La tradizionale rassegna “Colpe di Stato” è stata curata quest’anno dalla giornalista Paola Piacenza, con il sostegno della rivista Internazionale. Gli 11 film selezionati hanno, a ben vedere, un filo conduttore che si nota a vario livello in ognuno di essi: tutti documentano le dinamiche del potere e le conseguenze della sopraffazione. Tale sopraffazione può essere sia fisica, come ad esempio nel caso della prostituzione in “The Price of Sex” della coraggiosa regista bulgara Mimi Chakarova, che aziendale, nell’italiano “L’accordo” di Jacopo Chessa, sia istituzionale, con la tragedia di “Ici on noie les Algériens” di Yasmina Adi. La curatrice della rassegna, in un articolo contenuto nella rivista-programma della manifestazione, ha parlato di “Colonialismi vecchi e nuovi”, come tema comune alla rassegna.
Infine, “The Outsiders”, il fuori concorso del Mff, conteneva inaspettatamente almeno sei film dedicati alla documentazione della storia della musica e delle performance musicali. Abbiamo assistito ad esempio alla nascita del movimento tropicalista brasiliano in “Tropicália” di Marcelo Machado, alla storia del fangoso festival rock di Glastonsbury in “Glastopia” del regista Temple o alle vicende biografiche del tormentato cantante francese Serge Gainsbourg di Salfati. La musica, insieme al cinema, si è confermato uno degli interessi prioritari del festival, con l’invito di gruppi e cantanti italiani emergenti, che suonavano dal tardo pomeriggio sul palco del sagrato dello Strehler. Tra questi si sono esibiti Lo Stato Sociale, Iosonouncane e Maria Antonietta.

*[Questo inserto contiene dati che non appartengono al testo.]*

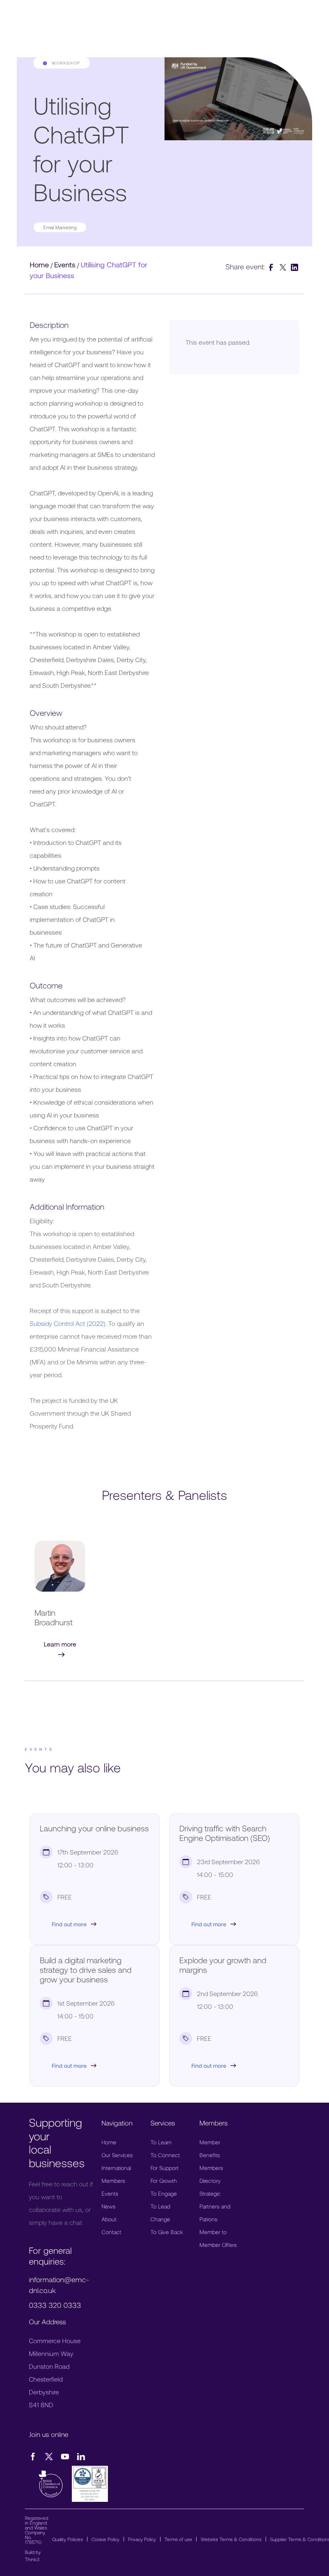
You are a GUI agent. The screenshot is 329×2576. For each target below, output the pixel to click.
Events (64, 264)
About (109, 2219)
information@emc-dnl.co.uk (59, 2285)
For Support (164, 2167)
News (109, 2206)
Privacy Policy (142, 2539)
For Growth (163, 2180)
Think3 (32, 2559)
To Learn (161, 2142)
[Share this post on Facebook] (272, 266)
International (116, 2167)
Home (39, 264)
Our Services (117, 2155)
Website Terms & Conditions (231, 2539)
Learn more (60, 1644)
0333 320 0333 (55, 2305)
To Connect (165, 2155)
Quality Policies (67, 2539)
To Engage (163, 2193)
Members (113, 2180)
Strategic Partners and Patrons (214, 2206)
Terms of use (178, 2539)
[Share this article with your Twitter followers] (284, 266)
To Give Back (166, 2231)
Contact (111, 2231)
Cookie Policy (105, 2539)
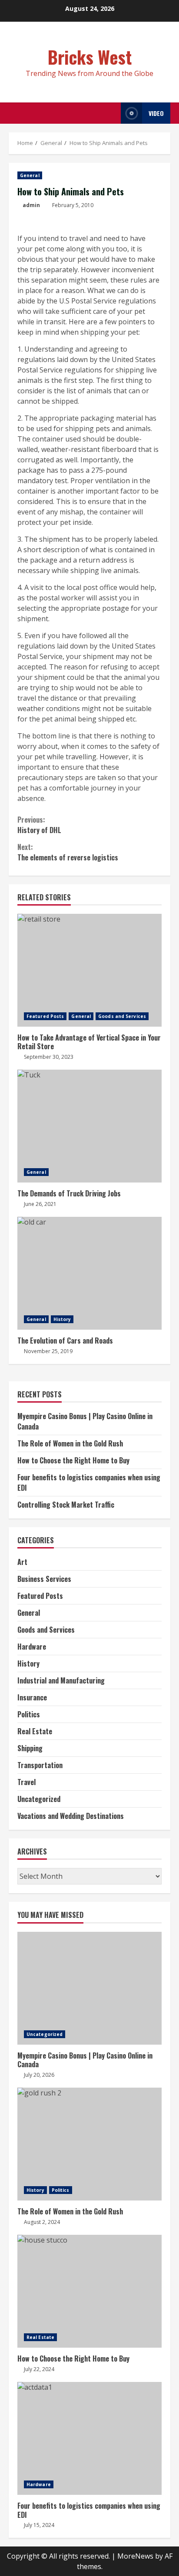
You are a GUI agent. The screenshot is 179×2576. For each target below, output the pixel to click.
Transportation (40, 1765)
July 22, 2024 (39, 2369)
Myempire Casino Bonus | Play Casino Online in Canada (89, 1988)
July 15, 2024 (39, 2525)
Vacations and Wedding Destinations (70, 1816)
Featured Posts (45, 1016)
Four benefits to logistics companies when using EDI (89, 2438)
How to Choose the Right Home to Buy (73, 1460)
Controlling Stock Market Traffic (65, 1504)
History (62, 1319)
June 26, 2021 (40, 1204)
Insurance (32, 1697)
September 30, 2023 (48, 1057)
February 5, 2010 (72, 205)
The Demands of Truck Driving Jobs (89, 1126)
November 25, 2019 (48, 1351)
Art (22, 1562)
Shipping (30, 1748)
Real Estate (34, 1731)
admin (31, 205)
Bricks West (90, 57)
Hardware (31, 1646)
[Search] (111, 113)
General (30, 175)
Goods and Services (122, 1016)
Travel (26, 1782)
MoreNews (135, 2556)
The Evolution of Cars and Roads (89, 1273)
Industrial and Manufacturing (61, 1680)
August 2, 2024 (42, 2222)
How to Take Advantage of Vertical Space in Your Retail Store (89, 970)
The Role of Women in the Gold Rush (70, 1443)
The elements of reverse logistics (67, 852)
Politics (28, 1714)
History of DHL (39, 824)
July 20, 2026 (39, 2075)
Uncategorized (38, 1799)
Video (156, 113)
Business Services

Visto che sono i dettagli quelli che rendono piacevoli questo tipo di manifestazioni, vogliamo citare: 1) le colorate amache per il relax accanto al megaschermo di Sempione, 2) i bicchieroni d’acqua gratis offerti da CAP Holding, impegnata nella lotta contro lo spreco di questa risorsa, 3) l’attenzione alla raccolta differenziata dei rifiuti, 4) l’interesse verso l’alimentazione biologica testimoniato dai menu dei bar del festival e infine 5) le insospettabilmente comode strutture a cubi di legno dello spazio antistante lo Strehler.
Un’ultima riflessione riguarda l’eterogeneo pubblico del festival, che ci è parso determinato a partecipare a questa kermesse, sopportando l’aria fredda delle proiezioni notturne in parco Sempione o rimanendo seduto per terra lungo le pareti delle sale quando i posti a sedere erano andati esauriti. La scelta oculata delle diverse location ha attratto persone diverse e di tutte le età, capaci di mantenere, nonostante tutto, l’interesse per la settima arte e che al Milano Film Festival, hanno trovato uno spazio di divertimento, condivisione e partecipazione.